* _WORK TASK_
Scan the listing below and copy each line holding the word "profile".

* _SUPPLIED INFORMATION_
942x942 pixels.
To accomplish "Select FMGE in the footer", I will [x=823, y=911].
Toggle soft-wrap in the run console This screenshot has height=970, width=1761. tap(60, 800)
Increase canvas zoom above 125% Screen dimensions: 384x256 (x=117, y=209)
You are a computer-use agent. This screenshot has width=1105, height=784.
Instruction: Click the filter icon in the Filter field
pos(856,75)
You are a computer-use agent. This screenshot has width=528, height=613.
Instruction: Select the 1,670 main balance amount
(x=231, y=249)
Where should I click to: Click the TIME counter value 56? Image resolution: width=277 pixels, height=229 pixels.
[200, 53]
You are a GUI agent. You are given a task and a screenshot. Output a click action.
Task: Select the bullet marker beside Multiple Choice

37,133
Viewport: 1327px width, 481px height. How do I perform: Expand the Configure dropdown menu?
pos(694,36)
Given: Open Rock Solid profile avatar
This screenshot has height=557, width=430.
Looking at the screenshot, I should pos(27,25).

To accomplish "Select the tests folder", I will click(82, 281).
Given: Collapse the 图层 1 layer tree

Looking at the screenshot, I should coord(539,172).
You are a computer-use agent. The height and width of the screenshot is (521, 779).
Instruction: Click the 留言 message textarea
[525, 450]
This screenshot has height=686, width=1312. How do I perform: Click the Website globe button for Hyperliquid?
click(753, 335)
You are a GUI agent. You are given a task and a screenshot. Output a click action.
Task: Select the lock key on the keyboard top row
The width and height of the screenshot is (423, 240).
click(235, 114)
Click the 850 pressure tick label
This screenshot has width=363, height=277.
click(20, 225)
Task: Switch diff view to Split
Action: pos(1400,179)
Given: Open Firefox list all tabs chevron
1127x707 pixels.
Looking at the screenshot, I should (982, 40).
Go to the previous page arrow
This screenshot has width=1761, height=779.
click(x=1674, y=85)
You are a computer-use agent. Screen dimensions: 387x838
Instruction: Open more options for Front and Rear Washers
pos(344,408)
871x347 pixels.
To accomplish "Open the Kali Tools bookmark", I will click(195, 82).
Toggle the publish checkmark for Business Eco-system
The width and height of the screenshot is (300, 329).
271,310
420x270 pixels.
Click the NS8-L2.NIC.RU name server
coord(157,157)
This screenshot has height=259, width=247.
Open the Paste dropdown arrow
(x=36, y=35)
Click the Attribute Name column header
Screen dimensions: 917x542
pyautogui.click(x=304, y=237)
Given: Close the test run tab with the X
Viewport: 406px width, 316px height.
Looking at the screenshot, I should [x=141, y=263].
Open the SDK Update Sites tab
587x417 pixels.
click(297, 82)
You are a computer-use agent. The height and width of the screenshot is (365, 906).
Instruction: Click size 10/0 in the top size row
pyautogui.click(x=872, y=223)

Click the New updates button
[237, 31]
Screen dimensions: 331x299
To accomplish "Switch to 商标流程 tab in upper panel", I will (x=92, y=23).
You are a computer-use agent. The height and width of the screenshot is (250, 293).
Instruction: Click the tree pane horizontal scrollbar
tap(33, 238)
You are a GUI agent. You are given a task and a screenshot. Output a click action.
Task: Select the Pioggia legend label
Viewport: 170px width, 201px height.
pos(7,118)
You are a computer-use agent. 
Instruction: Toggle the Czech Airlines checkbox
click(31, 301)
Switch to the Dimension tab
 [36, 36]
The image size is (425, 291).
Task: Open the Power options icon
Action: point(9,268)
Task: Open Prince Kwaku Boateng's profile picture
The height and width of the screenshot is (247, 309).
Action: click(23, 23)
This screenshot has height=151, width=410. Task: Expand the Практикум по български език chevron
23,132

* _EXERCISE OUTPUT_
Given: Open Rock Solid profile avatar
Task: Open Prince Kwaku Boateng's profile picture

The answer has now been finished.